- **WHAT THIS TASK INVOLVES**
Render every line of the entries below as a JSON list of strings, one string per line, omitting blank lines.

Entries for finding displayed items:
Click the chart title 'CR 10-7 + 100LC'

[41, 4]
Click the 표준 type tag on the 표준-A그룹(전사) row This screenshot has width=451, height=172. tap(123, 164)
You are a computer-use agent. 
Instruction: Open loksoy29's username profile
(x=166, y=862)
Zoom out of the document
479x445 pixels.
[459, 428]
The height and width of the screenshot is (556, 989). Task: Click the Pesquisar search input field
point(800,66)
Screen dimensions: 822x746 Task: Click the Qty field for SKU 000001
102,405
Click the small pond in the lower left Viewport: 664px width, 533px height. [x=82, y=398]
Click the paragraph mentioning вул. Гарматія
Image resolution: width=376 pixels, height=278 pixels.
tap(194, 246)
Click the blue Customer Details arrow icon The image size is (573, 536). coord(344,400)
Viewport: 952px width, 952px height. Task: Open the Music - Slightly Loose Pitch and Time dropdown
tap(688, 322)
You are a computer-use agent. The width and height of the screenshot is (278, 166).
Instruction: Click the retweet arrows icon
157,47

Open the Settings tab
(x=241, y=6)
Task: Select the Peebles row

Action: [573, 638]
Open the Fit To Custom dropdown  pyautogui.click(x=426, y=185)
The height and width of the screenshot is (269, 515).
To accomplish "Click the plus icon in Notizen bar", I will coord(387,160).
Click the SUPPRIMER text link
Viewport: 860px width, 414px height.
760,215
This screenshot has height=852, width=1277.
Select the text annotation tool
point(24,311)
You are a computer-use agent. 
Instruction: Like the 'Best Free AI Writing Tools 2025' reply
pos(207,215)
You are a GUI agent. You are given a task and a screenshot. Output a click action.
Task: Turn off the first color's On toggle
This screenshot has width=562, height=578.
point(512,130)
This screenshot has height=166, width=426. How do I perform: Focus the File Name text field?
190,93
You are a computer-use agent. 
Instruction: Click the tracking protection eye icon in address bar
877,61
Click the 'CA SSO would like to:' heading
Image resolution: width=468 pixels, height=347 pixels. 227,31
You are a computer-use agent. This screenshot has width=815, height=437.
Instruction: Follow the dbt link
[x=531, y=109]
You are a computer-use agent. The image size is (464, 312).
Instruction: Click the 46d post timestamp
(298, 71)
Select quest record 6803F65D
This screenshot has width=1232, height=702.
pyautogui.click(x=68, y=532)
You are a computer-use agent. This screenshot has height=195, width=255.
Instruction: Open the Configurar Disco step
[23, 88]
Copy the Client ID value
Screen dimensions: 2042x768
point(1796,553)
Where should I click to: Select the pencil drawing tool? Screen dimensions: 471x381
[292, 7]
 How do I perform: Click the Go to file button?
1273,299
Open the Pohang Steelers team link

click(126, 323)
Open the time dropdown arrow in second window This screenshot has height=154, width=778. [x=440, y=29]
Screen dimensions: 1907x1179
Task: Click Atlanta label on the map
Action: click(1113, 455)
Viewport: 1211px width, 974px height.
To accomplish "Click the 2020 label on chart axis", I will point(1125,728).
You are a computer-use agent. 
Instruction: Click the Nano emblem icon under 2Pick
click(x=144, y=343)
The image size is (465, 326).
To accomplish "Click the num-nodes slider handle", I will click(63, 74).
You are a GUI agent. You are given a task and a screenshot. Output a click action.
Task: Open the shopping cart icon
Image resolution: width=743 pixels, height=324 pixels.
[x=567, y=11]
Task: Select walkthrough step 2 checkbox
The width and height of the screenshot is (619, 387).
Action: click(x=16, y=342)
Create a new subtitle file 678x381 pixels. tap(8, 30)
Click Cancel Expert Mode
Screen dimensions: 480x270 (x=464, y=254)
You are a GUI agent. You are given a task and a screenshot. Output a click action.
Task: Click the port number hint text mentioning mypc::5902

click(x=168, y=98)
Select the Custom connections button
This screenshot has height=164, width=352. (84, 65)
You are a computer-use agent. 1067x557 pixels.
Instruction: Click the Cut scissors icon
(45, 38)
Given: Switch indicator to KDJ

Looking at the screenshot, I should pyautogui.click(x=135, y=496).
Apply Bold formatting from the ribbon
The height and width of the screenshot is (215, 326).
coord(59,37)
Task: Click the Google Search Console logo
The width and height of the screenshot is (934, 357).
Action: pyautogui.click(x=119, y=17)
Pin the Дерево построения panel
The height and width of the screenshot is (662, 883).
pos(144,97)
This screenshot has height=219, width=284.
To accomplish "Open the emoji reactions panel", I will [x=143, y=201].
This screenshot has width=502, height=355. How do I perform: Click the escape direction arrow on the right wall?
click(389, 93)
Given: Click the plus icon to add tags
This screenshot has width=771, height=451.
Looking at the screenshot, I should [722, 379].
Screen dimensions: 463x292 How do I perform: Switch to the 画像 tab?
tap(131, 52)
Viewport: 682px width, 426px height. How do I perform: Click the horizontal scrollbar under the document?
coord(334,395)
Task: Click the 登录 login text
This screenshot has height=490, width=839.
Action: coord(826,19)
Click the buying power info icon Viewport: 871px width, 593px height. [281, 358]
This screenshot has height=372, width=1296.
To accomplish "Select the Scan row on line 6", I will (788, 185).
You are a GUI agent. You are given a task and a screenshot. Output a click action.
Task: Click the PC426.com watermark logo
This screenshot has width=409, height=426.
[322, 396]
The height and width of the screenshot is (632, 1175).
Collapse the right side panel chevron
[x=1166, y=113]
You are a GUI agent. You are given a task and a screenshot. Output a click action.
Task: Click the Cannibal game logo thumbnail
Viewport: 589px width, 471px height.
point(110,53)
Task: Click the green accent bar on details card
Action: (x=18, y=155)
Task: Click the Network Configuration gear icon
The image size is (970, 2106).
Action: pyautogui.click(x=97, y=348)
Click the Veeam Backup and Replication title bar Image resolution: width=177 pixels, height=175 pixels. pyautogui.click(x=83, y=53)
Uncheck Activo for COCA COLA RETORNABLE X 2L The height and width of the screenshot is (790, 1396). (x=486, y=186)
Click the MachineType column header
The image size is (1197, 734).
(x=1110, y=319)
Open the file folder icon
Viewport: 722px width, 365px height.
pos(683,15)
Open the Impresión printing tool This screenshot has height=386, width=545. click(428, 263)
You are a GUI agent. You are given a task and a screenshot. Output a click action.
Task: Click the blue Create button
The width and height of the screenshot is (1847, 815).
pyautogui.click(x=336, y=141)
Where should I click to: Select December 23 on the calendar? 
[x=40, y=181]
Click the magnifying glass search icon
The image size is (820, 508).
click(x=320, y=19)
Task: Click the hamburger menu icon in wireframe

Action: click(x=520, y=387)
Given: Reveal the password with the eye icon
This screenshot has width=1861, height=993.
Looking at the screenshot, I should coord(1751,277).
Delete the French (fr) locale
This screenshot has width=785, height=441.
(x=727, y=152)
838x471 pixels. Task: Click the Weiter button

- **EXERCISE RESULT**
[
  "Click the chart title 'CR 10-7 + 100LC'",
  "[41, 4]",
  "Click the 표준 type tag on the 표준-A그룹(전사) row This screenshot has width=451, height=172. tap(123, 164)",
  "You are a computer-use agent. ",
  "Instruction: Open loksoy29's username profile",
  "(x=166, y=862)",
  "Zoom out of the document",
  "479x445 pixels.",
  "[459, 428]",
  "The height and width of the screenshot is (556, 989). Task: Click the Pesquisar search input field",
  "point(800,66)",
  "Screen dimensions: 822x746 Task: Click the Qty field for SKU 000001",
  "102,405",
  "Click the small pond in the lower left Viewport: 664px width, 533px height. [x=82, y=398]",
  "Click the paragraph mentioning вул. Гарматія",
  "Image resolution: width=376 pixels, height=278 pixels.",
  "tap(194, 246)",
  "Click the blue Customer Details arrow icon The image size is (573, 536). coord(344,400)",
  "Viewport: 952px width, 952px height. Task: Open the Music - Slightly Loose Pitch and Time dropdown",
  "tap(688, 322)",
  "You are a computer-use agent. The width and height of the screenshot is (278, 166).",
  "Instruction: Click the retweet arrows icon",
  "157,47",
  "Open the Settings tab",
  "(x=241, y=6)",
  "Task: Select the Peebles row",
  "Action: [573, 638]",
  "Open the Fit To Custom dropdown  pyautogui.click(x=426, y=185)",
  "The height and width of the screenshot is (269, 515).",
  "To accomplish \"Click the plus icon in Notizen bar\", I will coord(387,160).",
  "Click the SUPPRIMER text link",
  "Viewport: 860px width, 414px height.",
  "760,215",
  "This screenshot has height=852, width=1277.",
  "Select the text annotation tool",
  "point(24,311)",
  "You are a computer-use agent. ",
  "Instruction: Like the 'Best Free AI Writing Tools 2025' reply",
  "pos(207,215)",
  "You are a GUI agent. You are given a task and a screenshot. Output a click action.",
  "Task: Turn off the first color's On toggle",
  "This screenshot has width=562, height=578.",
  "point(512,130)",
  "This screenshot has height=166, width=426. How do I perform: Focus the File Name text field?",
  "190,93",
  "You are a computer-use agent. ",
  "Instruction: Click the tracking protection eye icon in address bar",
  "877,61",
  "Click the 'CA SSO would like to:' heading",
  "Image resolution: width=468 pixels, height=347 pixels. 227,31",
  "You are a computer-use agent. This screenshot has width=815, height=437.",
  "Instruction: Follow the dbt link",
  "[x=531, y=109]",
  "You are a computer-use agent. The image size is (464, 312).",
  "Instruction: Click the 46d post timestamp",
  "(298, 71)",
  "Select quest record 6803F65D",
  "This screenshot has width=1232, height=702.",
  "pyautogui.click(x=68, y=532)",
  "You are a computer-use agent. This screenshot has height=195, width=255.",
  "Instruction: Open the Configurar Disco step",
  "[23, 88]",
  "Copy the Client ID value",
  "Screen dimensions: 2042x768",
  "point(1796,553)",
  "Where should I click to: Select the pencil drawing tool? Screen dimensions: 471x381",
  "[292, 7]",
  " How do I perform: Click the Go to file button?",
  "1273,299",
  "Open the Pohang Steelers team link",
  "click(126, 323)",
  "Open the time dropdown arrow in second window This screenshot has height=154, width=778. [x=440, y=29]",
  "Screen dimensions: 1907x1179",
  "Task: Click Atlanta label on the map",
  "Action: click(1113, 455)",
  "Viewport: 1211px width, 974px height.",
  "To accomplish \"Click the 2020 label on chart axis\", I will point(1125,728).",
  "You are a computer-use agent. ",
  "Instruction: Click the Nano emblem icon under 2Pick",
  "click(x=144, y=343)",
  "The image size is (465, 326).",
  "To accomplish \"Click the num-nodes slider handle\", I will click(63, 74).",
  "You are a GUI agent. You are given a task and a screenshot. Output a click action.",
  "Task: Open the shopping cart icon",
  "Image resolution: width=743 pixels, height=324 pixels.",
  "[x=567, y=11]",
  "Task: Select walkthrough step 2 checkbox",
  "The width and height of the screenshot is (619, 387).",
  "Action: click(x=16, y=342)",
  "Create a new subtitle file 678x381 pixels. tap(8, 30)",
  "Click Cancel Expert Mode",
  "Screen dimensions: 480x270 (x=464, y=254)",
  "You are a GUI agent. You are given a task and a screenshot. Output a click action.",
  "Task: Click the port number hint text mentioning mypc::5902",
  "click(x=168, y=98)",
  "Select the Custom connections button",
  "This screenshot has height=164, width=352. (84, 65)",
  "You are a computer-use agent. 1067x557 pixels.",
  "Instruction: Click the Cut scissors icon",
  "(45, 38)",
  "Given: Switch indicator to KDJ",
  "Looking at the screenshot, I should pyautogui.click(x=135, y=496).",
  "Apply Bold formatting from the ribbon",
  "The height and width of the screenshot is (215, 326).",
  "coord(59,37)",
  "Task: Click the Google Search Console logo",
  "The width and height of the screenshot is (934, 357).",
  "Action: pyautogui.click(x=119, y=17)",
  "Pin the Дерево построения panel",
  "The height and width of the screenshot is (662, 883).",
  "pos(144,97)",
  "This screenshot has height=219, width=284.",
  "To accomplish \"Open the emoji reactions panel\", I will [x=143, y=201].",
  "This screenshot has width=502, height=355. How do I perform: Click the escape direction arrow on the right wall?",
  "click(389, 93)",
  "Given: Click the plus icon to add tags",
  "This screenshot has width=771, height=451.",
  "Looking at the screenshot, I should [722, 379].",
  "Screen dimensions: 463x292 How do I perform: Switch to the 画像 tab?",
  "tap(131, 52)",
  "Viewport: 682px width, 426px height. How do I perform: Click the horizontal scrollbar under the document?",
  "coord(334,395)",
  "Task: Click the 登录 login text",
  "This screenshot has height=490, width=839.",
  "Action: coord(826,19)",
  "Click the buying power info icon Viewport: 871px width, 593px height. [281, 358]",
  "This screenshot has height=372, width=1296.",
  "To accomplish \"Select the Scan row on line 6\", I will (788, 185).",
  "You are a GUI agent. You are given a task and a screenshot. Output a click action.",
  "Task: Click the PC426.com watermark logo",
  "This screenshot has width=409, height=426.",
  "[322, 396]",
  "The height and width of the screenshot is (632, 1175).",
  "Collapse the right side panel chevron",
  "[x=1166, y=113]",
  "You are a GUI agent. You are given a task and a screenshot. Output a click action.",
  "Task: Click the Cannibal game logo thumbnail",
  "Viewport: 589px width, 471px height.",
  "point(110,53)",
  "Task: Click the green accent bar on details card",
  "Action: (x=18, y=155)",
  "Task: Click the Network Configuration gear icon",
  "The image size is (970, 2106).",
  "Action: pyautogui.click(x=97, y=348)",
  "Click the Veeam Backup and Replication title bar Image resolution: width=177 pixels, height=175 pixels. pyautogui.click(x=83, y=53)",
  "Uncheck Activo for COCA COLA RETORNABLE X 2L The height and width of the screenshot is (790, 1396). (x=486, y=186)",
  "Click the MachineType column header",
  "The image size is (1197, 734).",
  "(x=1110, y=319)",
  "Open the file folder icon",
  "Viewport: 722px width, 365px height.",
  "pos(683,15)",
  "Open the Impresión printing tool This screenshot has height=386, width=545. click(428, 263)",
  "You are a GUI agent. You are given a task and a screenshot. Output a click action.",
  "Task: Click the blue Create button",
  "The width and height of the screenshot is (1847, 815).",
  "pyautogui.click(x=336, y=141)",
  "Where should I click to: Select December 23 on the calendar? ",
  "[x=40, y=181]",
  "Click the magnifying glass search icon",
  "The image size is (820, 508).",
  "click(x=320, y=19)",
  "Task: Click the hamburger menu icon in wireframe",
  "Action: click(x=520, y=387)",
  "Given: Reveal the password with the eye icon",
  "This screenshot has width=1861, height=993.",
  "Looking at the screenshot, I should coord(1751,277).",
  "Delete the French (fr) locale",
  "This screenshot has width=785, height=441.",
  "(x=727, y=152)",
  "838x471 pixels. Task: Click the Weiter button"
]